Reproduce the records below exactly, with nothing altered.

— Records for this exercise —
*** Begin section ***

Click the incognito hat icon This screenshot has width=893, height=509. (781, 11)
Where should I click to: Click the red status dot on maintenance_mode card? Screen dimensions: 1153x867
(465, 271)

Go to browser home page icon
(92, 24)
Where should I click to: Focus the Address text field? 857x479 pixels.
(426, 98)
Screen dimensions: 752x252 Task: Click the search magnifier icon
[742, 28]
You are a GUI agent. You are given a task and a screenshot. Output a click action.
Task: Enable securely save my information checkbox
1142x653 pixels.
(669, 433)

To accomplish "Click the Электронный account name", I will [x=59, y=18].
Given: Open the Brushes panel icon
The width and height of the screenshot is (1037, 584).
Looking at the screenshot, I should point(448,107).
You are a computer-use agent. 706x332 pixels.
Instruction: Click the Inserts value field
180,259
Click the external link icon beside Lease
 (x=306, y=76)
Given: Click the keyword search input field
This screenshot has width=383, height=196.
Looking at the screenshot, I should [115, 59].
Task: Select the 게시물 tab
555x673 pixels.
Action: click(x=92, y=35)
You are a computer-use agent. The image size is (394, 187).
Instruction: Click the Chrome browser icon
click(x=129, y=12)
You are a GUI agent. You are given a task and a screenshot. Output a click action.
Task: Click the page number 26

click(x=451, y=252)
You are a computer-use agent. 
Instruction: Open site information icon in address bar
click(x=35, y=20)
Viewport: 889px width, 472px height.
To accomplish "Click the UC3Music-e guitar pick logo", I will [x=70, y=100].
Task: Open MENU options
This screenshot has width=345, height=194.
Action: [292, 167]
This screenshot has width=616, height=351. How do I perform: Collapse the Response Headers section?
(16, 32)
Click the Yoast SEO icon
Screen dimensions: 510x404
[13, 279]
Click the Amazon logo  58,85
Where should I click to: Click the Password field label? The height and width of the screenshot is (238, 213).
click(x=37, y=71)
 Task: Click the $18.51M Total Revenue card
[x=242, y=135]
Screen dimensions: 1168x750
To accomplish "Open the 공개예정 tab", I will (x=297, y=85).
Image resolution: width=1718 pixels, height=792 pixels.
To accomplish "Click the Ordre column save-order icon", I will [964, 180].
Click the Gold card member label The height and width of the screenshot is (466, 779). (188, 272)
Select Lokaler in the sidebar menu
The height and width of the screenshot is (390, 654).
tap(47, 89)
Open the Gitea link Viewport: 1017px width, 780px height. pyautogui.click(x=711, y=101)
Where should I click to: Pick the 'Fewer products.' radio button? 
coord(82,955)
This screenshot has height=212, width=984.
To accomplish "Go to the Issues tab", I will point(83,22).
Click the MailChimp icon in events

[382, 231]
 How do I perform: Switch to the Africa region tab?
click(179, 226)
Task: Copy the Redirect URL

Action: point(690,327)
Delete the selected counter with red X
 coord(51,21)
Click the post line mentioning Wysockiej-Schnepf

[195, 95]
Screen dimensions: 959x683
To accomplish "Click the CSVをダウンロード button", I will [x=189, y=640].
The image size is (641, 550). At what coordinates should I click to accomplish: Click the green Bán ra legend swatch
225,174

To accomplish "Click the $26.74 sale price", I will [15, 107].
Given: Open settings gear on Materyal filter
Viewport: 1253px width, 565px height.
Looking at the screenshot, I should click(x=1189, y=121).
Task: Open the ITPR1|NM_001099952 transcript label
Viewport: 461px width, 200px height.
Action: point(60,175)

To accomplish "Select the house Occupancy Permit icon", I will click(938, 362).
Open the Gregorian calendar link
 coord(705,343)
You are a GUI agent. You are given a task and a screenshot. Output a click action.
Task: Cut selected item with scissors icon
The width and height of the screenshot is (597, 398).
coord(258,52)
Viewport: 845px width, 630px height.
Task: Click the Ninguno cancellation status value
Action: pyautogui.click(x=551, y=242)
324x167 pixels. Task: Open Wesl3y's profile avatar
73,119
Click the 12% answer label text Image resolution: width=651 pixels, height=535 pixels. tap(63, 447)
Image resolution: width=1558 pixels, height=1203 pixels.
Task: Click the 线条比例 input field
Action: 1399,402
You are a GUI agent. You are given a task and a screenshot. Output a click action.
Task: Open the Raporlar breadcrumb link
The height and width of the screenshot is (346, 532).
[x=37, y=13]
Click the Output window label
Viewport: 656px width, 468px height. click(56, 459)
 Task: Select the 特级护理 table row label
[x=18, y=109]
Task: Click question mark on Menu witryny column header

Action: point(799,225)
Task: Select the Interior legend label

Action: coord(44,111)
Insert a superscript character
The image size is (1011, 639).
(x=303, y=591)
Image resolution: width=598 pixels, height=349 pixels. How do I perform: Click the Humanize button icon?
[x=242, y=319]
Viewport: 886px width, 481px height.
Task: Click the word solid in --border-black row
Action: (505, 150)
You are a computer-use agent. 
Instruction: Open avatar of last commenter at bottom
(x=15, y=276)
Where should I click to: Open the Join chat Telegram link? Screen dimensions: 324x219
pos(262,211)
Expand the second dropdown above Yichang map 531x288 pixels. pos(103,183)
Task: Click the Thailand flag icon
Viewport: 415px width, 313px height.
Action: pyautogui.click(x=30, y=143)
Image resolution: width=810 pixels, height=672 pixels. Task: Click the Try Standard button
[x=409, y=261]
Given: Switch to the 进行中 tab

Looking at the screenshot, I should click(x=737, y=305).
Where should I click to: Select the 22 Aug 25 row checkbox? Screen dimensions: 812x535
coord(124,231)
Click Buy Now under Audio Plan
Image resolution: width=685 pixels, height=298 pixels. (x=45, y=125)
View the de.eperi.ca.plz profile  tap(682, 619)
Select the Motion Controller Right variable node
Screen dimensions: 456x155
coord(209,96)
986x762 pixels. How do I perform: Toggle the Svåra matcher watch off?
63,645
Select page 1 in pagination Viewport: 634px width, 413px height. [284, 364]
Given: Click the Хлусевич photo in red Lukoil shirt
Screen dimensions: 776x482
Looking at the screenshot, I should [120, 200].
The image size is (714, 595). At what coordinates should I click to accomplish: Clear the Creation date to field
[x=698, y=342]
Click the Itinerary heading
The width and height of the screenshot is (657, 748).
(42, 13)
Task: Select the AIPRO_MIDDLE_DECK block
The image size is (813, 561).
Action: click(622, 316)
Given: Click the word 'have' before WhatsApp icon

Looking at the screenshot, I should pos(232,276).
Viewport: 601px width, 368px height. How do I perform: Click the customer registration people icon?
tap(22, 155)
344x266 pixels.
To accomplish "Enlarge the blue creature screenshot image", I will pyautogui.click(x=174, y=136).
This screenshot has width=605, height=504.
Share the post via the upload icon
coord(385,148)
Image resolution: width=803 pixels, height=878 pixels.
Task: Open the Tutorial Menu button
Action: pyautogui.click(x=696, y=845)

*** End section ***

— Response box —
Click the incognito hat icon This screenshot has width=893, height=509. (781, 11)
Where should I click to: Click the red status dot on maintenance_mode card? Screen dimensions: 1153x867
(465, 271)

Go to browser home page icon
(92, 24)
Where should I click to: Focus the Address text field? 857x479 pixels.
(426, 98)
Screen dimensions: 752x252 Task: Click the search magnifier icon
[742, 28]
You are a GUI agent. You are given a task and a screenshot. Output a click action.
Task: Enable securely save my information checkbox
1142x653 pixels.
(669, 433)

To accomplish "Click the Электронный account name", I will [x=59, y=18].
Given: Open the Brushes panel icon
The width and height of the screenshot is (1037, 584).
Looking at the screenshot, I should point(448,107).
You are a computer-use agent. 706x332 pixels.
Instruction: Click the Inserts value field
180,259
Click the external link icon beside Lease
 (x=306, y=76)
Given: Click the keyword search input field
This screenshot has width=383, height=196.
Looking at the screenshot, I should [115, 59].
Task: Select the 게시물 tab
555x673 pixels.
Action: click(x=92, y=35)
You are a computer-use agent. The image size is (394, 187).
Instruction: Click the Chrome browser icon
click(x=129, y=12)
You are a GUI agent. You are given a task and a screenshot. Output a click action.
Task: Click the page number 26

click(x=451, y=252)
You are a computer-use agent. 
Instruction: Open site information icon in address bar
click(x=35, y=20)
Viewport: 889px width, 472px height.
To accomplish "Click the UC3Music-e guitar pick logo", I will [x=70, y=100].
Task: Open MENU options
This screenshot has width=345, height=194.
Action: [292, 167]
This screenshot has width=616, height=351. How do I perform: Collapse the Response Headers section?
(16, 32)
Click the Yoast SEO icon
Screen dimensions: 510x404
[13, 279]
Click the Amazon logo  58,85
Where should I click to: Click the Password field label? The height and width of the screenshot is (238, 213).
click(x=37, y=71)
 Task: Click the $18.51M Total Revenue card
[x=242, y=135]
Screen dimensions: 1168x750
To accomplish "Open the 공개예정 tab", I will (x=297, y=85).
Image resolution: width=1718 pixels, height=792 pixels.
To accomplish "Click the Ordre column save-order icon", I will [964, 180].
Click the Gold card member label The height and width of the screenshot is (466, 779). (188, 272)
Select Lokaler in the sidebar menu
The height and width of the screenshot is (390, 654).
tap(47, 89)
Open the Gitea link Viewport: 1017px width, 780px height. pyautogui.click(x=711, y=101)
Where should I click to: Pick the 'Fewer products.' radio button? 
coord(82,955)
This screenshot has height=212, width=984.
To accomplish "Go to the Issues tab", I will point(83,22).
Click the MailChimp icon in events

[382, 231]
 How do I perform: Switch to the Africa region tab?
click(179, 226)
Task: Copy the Redirect URL

Action: point(690,327)
Delete the selected counter with red X
 coord(51,21)
Click the post line mentioning Wysockiej-Schnepf

[195, 95]
Screen dimensions: 959x683
To accomplish "Click the CSVをダウンロード button", I will [x=189, y=640].
The image size is (641, 550). At what coordinates should I click to accomplish: Click the green Bán ra legend swatch
225,174

To accomplish "Click the $26.74 sale price", I will [15, 107].
Given: Open settings gear on Materyal filter
Viewport: 1253px width, 565px height.
Looking at the screenshot, I should click(x=1189, y=121).
Task: Open the ITPR1|NM_001099952 transcript label
Viewport: 461px width, 200px height.
Action: point(60,175)

To accomplish "Select the house Occupancy Permit icon", I will click(938, 362).
Open the Gregorian calendar link
 coord(705,343)
You are a GUI agent. You are given a task and a screenshot. Output a click action.
Task: Cut selected item with scissors icon
The width and height of the screenshot is (597, 398).
coord(258,52)
Viewport: 845px width, 630px height.
Task: Click the Ninguno cancellation status value
Action: pyautogui.click(x=551, y=242)
324x167 pixels. Task: Open Wesl3y's profile avatar
73,119
Click the 12% answer label text Image resolution: width=651 pixels, height=535 pixels. tap(63, 447)
Image resolution: width=1558 pixels, height=1203 pixels.
Task: Click the 线条比例 input field
Action: 1399,402
You are a GUI agent. You are given a task and a screenshot. Output a click action.
Task: Open the Raporlar breadcrumb link
The height and width of the screenshot is (346, 532).
[x=37, y=13]
Click the Output window label
Viewport: 656px width, 468px height. click(56, 459)
 Task: Select the 特级护理 table row label
[x=18, y=109]
Task: Click question mark on Menu witryny column header

Action: point(799,225)
Task: Select the Interior legend label

Action: coord(44,111)
Insert a superscript character
The image size is (1011, 639).
(x=303, y=591)
Image resolution: width=598 pixels, height=349 pixels. How do I perform: Click the Humanize button icon?
[x=242, y=319]
Viewport: 886px width, 481px height.
Task: Click the word solid in --border-black row
Action: (505, 150)
You are a computer-use agent. 
Instruction: Open avatar of last commenter at bottom
(x=15, y=276)
Where should I click to: Open the Join chat Telegram link? Screen dimensions: 324x219
pos(262,211)
Expand the second dropdown above Yichang map 531x288 pixels. pos(103,183)
Task: Click the Thailand flag icon
Viewport: 415px width, 313px height.
Action: pyautogui.click(x=30, y=143)
Image resolution: width=810 pixels, height=672 pixels. Task: Click the Try Standard button
[x=409, y=261]
Given: Switch to the 进行中 tab

Looking at the screenshot, I should click(x=737, y=305).
Where should I click to: Select the 22 Aug 25 row checkbox? Screen dimensions: 812x535
coord(124,231)
Click Buy Now under Audio Plan
Image resolution: width=685 pixels, height=298 pixels. (x=45, y=125)
View the de.eperi.ca.plz profile  tap(682, 619)
Select the Motion Controller Right variable node
Screen dimensions: 456x155
coord(209,96)
986x762 pixels. How do I perform: Toggle the Svåra matcher watch off?
63,645
Select page 1 in pagination Viewport: 634px width, 413px height. [284, 364]
Given: Click the Хлусевич photo in red Lukoil shirt
Screen dimensions: 776x482
Looking at the screenshot, I should [120, 200].
The image size is (714, 595). At what coordinates should I click to accomplish: Clear the Creation date to field
[x=698, y=342]
Click the Itinerary heading
The width and height of the screenshot is (657, 748).
(42, 13)
Task: Select the AIPRO_MIDDLE_DECK block
The image size is (813, 561).
Action: click(622, 316)
Given: Click the word 'have' before WhatsApp icon

Looking at the screenshot, I should pos(232,276).
Viewport: 601px width, 368px height. How do I perform: Click the customer registration people icon?
tap(22, 155)
344x266 pixels.
To accomplish "Enlarge the blue creature screenshot image", I will pyautogui.click(x=174, y=136).
This screenshot has width=605, height=504.
Share the post via the upload icon
coord(385,148)
Image resolution: width=803 pixels, height=878 pixels.
Task: Open the Tutorial Menu button
Action: pyautogui.click(x=696, y=845)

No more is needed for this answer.